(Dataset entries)
+++

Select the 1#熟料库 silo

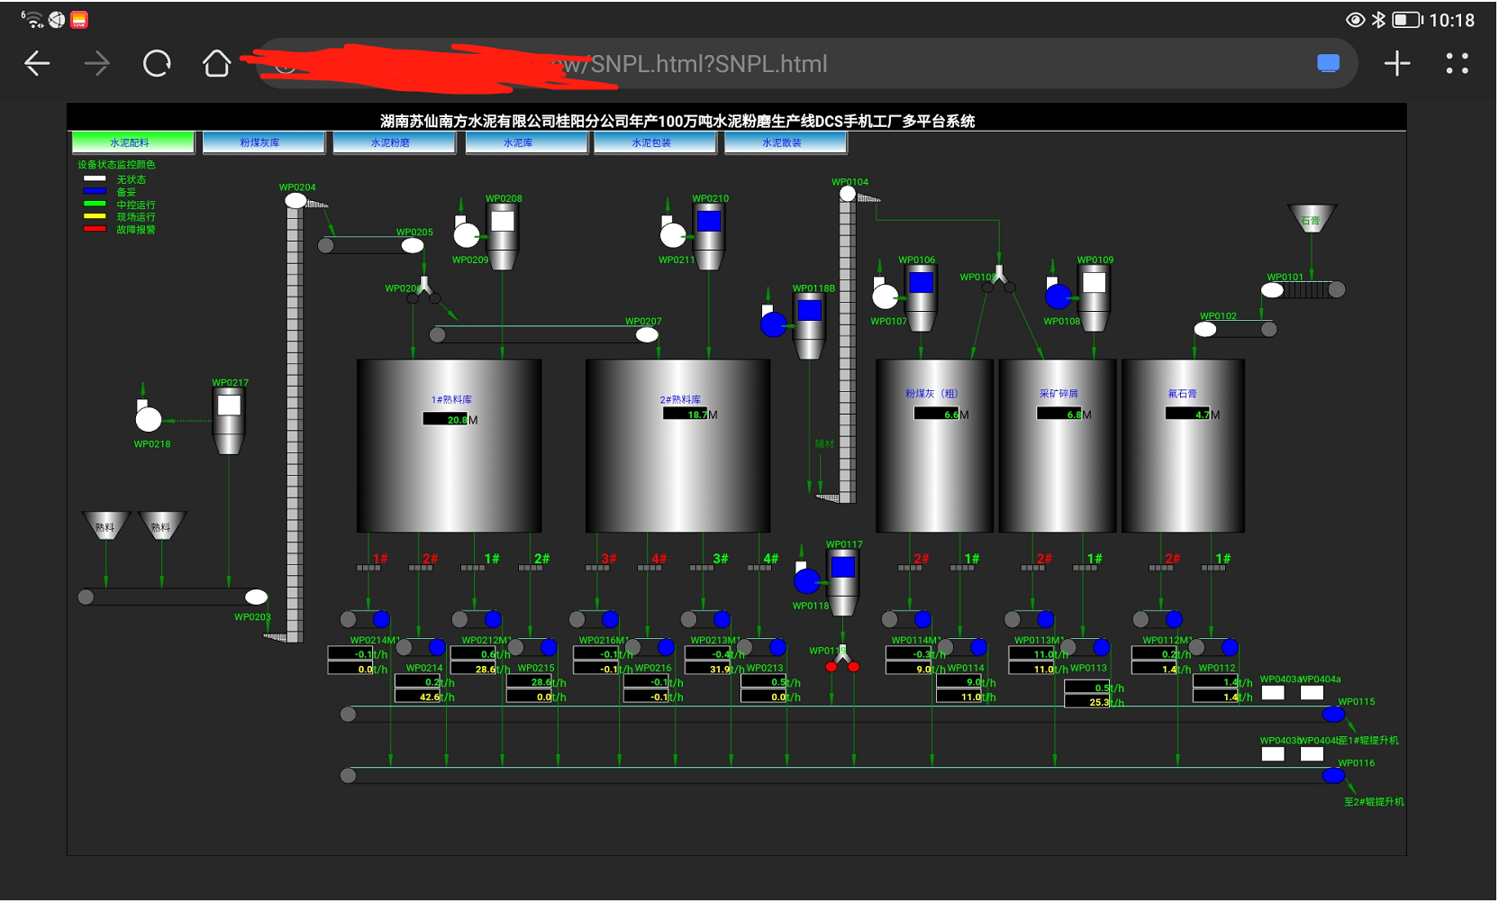(449, 446)
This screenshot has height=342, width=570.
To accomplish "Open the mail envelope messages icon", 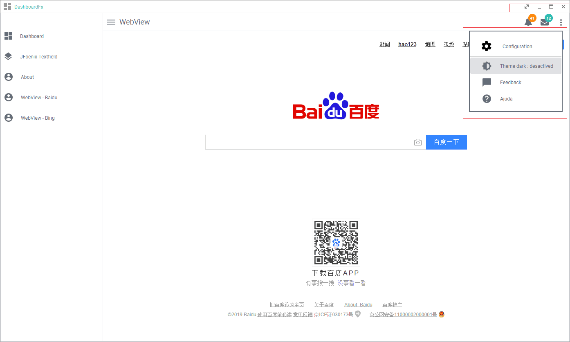I will click(545, 22).
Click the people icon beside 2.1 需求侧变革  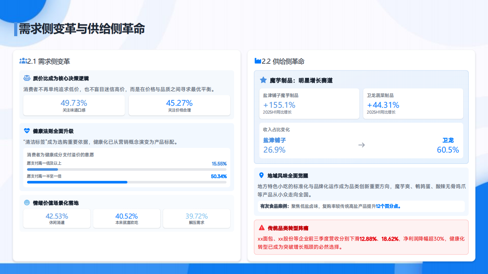(23, 61)
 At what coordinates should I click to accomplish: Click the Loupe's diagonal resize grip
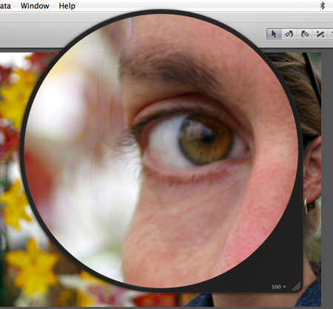[x=297, y=287]
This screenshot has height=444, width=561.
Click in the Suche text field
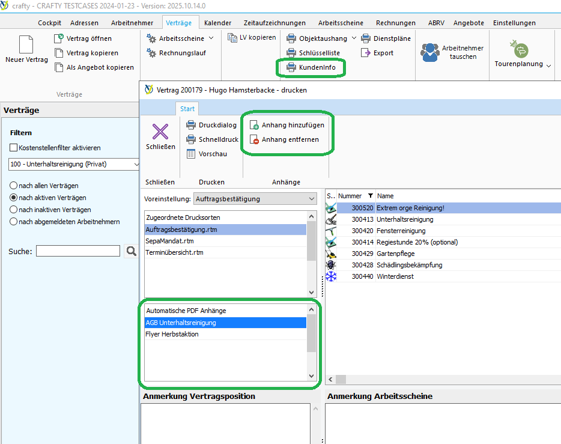(x=77, y=251)
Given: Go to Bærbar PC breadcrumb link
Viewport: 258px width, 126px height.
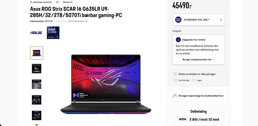Looking at the screenshot, I should coord(68,2).
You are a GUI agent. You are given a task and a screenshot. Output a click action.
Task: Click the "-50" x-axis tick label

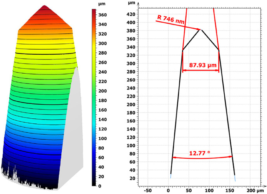pyautogui.click(x=147, y=191)
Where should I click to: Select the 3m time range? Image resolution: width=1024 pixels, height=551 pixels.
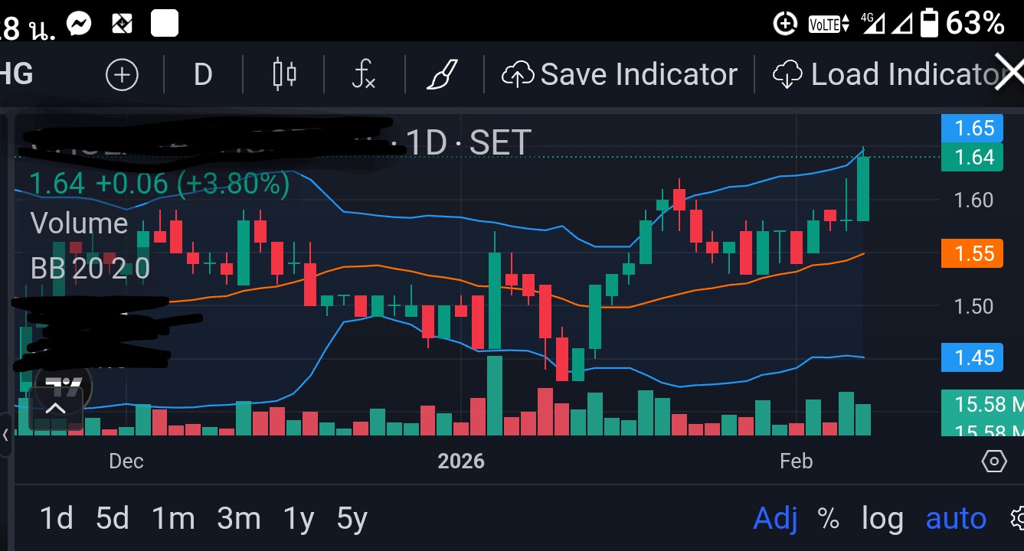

+++

Recast the records as a Markdown table with the columns "No." and "Text", starting at the line that contains "Given: Go to Bærbar PC breadcrumb link" and ending at the end of the records. Give each non-blank line its own row, and leave the pictures out.

Solution to the exercise:
| No. | Text |
|---|---|
| 1 | Given: Go to Bærbar PC breadcrumb link |
| 2 | Viewport: 258px width, 126px height. |
| 3 | Looking at the screenshot, I should coord(68,2). |
| 4 | You are a GUI agent. You are given a task and a screenshot. Output a click action. |
| 5 | Task: Click the "-50" x-axis tick label |
| 6 | pyautogui.click(x=147, y=191) |
| 7 | Where should I click to: Select the 3m time range? Image resolution: width=1024 pixels, height=551 pixels. |